SPR can be used for:

  • Test of protein activity
  • Specificity - searching for binding partners, characterization of inhibitors affinity, test for cross-reactivity, eventually directly to test expression of a given protein in cell line cultures
  • Affinity (kinetics) – kinetic and equilibrium parameters of an interaction, the rates of complex formation (ka), dissociation (kd), and equilibrium association/dissociation constants can be determined.
  • Concentration determination - concentration is determined by monitoring the interaction of a molecule with a prepared sensor surface in the presence of a target molecule in solution (solution inhibition) or excess analyte (surface competition).
  • Multiple interaction during complex formation - complex formation can be monitored as each component is incorporated into a multimolecular complex.

Data collection:

  • Direct binding assay - measure the amount of analyte bound directly to the detecting molecule after sample injection
  • Binding rate measurement - monitoring of complex formation continuously as a function of time.
  • Indirect or competition (inhibition) assays - known amount of detecting molecule is mixed with sample, and the amount of free detecting molecule remaining in the mixture is measured.

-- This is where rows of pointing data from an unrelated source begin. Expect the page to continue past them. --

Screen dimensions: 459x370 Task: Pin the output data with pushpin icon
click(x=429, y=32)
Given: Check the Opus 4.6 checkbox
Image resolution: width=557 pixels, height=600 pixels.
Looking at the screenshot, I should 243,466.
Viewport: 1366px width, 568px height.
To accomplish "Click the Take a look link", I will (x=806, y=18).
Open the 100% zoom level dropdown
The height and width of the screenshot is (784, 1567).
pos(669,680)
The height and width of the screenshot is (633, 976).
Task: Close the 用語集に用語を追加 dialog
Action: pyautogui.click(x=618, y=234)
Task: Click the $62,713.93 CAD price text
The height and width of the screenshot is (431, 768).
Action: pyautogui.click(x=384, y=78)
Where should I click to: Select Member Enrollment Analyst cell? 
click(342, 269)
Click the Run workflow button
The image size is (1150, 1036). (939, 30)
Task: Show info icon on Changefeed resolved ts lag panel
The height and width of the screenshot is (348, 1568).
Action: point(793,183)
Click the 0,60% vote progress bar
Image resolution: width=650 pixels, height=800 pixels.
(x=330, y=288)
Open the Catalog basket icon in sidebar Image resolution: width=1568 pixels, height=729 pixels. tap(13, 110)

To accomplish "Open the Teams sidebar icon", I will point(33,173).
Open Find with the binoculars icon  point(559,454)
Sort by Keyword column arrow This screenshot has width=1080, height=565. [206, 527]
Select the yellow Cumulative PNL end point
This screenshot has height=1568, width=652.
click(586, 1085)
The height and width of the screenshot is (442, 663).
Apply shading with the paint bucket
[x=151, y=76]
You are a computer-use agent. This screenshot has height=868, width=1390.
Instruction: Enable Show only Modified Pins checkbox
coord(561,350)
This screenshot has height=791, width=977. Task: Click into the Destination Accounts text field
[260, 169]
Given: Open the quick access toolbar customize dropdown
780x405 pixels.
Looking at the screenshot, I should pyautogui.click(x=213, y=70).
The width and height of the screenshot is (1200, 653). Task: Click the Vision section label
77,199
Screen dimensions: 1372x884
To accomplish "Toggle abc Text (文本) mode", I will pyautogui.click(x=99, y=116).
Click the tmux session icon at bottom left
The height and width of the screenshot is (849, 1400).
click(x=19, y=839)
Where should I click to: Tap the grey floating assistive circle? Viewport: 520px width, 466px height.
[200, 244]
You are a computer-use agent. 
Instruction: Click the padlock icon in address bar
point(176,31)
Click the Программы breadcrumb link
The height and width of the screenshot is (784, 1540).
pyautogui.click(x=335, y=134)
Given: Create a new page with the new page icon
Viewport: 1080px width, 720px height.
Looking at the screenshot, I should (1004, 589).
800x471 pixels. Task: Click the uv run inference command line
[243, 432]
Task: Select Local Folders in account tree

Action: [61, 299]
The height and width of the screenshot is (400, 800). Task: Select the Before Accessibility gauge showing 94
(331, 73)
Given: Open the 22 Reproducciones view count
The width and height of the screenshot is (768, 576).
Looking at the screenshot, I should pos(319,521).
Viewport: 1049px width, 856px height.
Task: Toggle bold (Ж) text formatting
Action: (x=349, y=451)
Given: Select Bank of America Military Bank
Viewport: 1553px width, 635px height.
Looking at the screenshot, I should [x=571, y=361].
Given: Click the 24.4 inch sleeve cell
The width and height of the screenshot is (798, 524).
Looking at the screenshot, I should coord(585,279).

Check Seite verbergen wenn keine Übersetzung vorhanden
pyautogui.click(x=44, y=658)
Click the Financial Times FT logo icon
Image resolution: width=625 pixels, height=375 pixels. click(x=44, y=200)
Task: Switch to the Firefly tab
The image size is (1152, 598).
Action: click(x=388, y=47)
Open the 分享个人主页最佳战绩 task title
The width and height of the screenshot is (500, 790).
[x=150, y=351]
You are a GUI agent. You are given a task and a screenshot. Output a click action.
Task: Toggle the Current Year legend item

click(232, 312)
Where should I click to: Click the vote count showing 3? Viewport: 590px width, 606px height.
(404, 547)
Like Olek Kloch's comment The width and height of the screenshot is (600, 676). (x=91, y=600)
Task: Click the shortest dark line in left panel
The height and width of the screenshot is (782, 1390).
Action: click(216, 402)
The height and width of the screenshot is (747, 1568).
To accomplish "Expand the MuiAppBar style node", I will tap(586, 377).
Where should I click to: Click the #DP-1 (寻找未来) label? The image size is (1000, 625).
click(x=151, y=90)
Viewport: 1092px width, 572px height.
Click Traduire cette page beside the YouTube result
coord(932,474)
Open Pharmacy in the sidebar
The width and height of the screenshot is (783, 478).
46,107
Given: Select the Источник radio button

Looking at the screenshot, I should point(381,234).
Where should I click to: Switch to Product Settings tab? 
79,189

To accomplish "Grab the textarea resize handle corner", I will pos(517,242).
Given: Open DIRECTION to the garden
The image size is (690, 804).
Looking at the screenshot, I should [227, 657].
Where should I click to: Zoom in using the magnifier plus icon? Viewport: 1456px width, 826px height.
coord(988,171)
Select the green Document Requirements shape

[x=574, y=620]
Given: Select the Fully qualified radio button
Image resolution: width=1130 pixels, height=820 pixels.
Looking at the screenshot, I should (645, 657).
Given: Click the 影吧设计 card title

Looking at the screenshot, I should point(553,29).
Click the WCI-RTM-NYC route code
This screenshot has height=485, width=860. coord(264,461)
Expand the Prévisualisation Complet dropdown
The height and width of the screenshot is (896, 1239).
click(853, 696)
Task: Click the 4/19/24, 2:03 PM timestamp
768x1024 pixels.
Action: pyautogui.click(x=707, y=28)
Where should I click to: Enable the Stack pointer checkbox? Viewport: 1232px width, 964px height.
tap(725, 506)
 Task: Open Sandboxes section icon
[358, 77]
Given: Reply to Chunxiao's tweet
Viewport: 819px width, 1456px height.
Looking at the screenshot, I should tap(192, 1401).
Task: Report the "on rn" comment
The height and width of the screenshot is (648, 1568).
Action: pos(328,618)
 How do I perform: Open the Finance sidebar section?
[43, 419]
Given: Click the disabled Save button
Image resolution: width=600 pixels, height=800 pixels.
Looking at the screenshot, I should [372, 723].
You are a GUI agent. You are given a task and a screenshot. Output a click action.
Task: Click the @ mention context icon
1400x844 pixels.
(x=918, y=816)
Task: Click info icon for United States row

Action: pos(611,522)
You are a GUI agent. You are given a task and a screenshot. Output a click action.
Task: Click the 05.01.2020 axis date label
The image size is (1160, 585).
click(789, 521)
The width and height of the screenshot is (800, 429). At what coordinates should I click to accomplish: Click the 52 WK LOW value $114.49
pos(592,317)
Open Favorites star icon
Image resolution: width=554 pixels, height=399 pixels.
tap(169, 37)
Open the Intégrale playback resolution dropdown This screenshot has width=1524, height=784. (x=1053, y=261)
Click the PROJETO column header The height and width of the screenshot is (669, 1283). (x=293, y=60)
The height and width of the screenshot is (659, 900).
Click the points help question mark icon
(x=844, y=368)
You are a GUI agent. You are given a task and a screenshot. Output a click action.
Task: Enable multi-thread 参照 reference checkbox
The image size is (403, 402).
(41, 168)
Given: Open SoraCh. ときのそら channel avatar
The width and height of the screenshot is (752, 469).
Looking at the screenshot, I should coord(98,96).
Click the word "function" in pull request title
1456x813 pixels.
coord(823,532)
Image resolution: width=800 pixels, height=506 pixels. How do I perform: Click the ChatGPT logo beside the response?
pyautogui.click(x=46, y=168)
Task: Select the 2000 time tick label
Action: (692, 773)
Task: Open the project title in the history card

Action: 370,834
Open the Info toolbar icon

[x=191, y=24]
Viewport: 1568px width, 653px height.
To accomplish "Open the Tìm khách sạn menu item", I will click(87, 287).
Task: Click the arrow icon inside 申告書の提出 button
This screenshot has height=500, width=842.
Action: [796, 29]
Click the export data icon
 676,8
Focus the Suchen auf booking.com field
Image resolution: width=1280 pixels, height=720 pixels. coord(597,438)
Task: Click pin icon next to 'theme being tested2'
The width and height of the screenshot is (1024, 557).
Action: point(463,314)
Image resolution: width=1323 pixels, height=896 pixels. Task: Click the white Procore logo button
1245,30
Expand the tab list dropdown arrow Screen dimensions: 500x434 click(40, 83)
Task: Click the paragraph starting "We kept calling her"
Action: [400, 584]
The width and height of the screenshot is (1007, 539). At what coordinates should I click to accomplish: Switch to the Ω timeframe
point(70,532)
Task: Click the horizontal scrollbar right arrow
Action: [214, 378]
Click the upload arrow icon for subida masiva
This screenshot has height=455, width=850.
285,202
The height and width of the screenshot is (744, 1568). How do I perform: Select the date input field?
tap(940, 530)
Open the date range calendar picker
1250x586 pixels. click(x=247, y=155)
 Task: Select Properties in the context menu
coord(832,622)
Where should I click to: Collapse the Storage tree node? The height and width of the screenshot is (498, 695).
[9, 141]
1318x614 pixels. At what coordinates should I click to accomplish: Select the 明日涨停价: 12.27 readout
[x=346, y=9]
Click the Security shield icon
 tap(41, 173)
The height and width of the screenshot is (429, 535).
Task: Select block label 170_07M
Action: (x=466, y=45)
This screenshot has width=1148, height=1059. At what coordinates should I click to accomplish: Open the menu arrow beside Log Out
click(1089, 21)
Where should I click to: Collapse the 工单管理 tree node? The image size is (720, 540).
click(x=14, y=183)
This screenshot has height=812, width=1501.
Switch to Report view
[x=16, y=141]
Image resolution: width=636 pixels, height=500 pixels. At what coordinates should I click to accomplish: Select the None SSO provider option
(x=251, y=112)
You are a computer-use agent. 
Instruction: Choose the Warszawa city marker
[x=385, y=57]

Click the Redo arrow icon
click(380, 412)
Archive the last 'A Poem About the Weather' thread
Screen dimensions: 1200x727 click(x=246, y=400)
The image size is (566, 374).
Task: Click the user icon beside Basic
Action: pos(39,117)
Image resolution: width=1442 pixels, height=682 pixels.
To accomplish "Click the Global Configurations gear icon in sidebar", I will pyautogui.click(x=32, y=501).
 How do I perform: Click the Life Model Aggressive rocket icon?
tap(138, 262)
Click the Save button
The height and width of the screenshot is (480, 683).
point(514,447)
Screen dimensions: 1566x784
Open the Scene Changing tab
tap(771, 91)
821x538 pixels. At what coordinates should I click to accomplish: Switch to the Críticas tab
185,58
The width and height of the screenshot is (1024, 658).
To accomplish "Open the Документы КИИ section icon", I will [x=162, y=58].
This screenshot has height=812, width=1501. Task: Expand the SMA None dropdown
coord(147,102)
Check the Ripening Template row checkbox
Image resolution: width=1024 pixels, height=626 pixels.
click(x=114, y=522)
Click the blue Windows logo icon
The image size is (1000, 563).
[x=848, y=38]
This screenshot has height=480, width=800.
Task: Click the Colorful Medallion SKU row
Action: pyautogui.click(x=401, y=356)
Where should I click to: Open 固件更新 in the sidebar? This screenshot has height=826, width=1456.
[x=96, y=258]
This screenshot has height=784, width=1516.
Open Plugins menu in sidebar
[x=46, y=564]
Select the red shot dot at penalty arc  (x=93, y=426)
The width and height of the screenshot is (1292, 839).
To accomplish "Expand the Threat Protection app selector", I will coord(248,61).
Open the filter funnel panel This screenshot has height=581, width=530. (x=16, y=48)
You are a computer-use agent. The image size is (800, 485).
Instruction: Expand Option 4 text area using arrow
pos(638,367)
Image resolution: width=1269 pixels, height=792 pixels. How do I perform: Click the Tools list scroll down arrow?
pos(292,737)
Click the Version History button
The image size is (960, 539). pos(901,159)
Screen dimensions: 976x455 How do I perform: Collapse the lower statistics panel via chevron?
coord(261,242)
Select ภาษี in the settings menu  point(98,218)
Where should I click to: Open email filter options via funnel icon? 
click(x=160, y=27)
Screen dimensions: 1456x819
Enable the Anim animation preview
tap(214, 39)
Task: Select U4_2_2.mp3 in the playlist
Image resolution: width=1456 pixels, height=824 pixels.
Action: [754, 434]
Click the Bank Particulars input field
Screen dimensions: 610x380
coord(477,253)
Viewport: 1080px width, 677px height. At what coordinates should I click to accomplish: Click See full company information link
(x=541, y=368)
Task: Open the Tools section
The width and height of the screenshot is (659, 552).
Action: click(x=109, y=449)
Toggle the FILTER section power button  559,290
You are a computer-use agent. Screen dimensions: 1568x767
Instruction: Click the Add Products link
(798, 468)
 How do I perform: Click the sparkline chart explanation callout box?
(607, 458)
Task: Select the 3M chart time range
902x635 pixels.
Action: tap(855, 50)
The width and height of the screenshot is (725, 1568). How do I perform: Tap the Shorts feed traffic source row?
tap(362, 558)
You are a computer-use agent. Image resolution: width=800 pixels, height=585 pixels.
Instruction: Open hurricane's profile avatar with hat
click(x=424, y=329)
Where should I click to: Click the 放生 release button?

Sample requirements - importance of sample preparation

  • Sample should be filtrated through 0,2 µm filter as well as a running buffer.
  • Sample environments that differ greatly from the running buffer will give rise to a bulk refractive index (RI) effect that is commonly present during an injection. Bulk refractive index effects do not affect the binding but could hide the interaction. The recommendation is that the samples should be diluted in a running buffer to minimize bulk effects or preferably to use the sample buffer as a running buffer if possible. On-line reference subtraction helps to minimize the effects of bulk.
  • 50 µl sample at least is needed for one measurement (depends on method set-up).
  • Most of the buffer compound is possible to use, 70% of ethanol and higher conc. is not allowed.
  • Immobilization of one interacting partner is essential. Choose wisely the sensor chip that will be used for immobilization of your sample. If you are in doubt, ask for expert consulting on site to minimize the risk of chip degradation.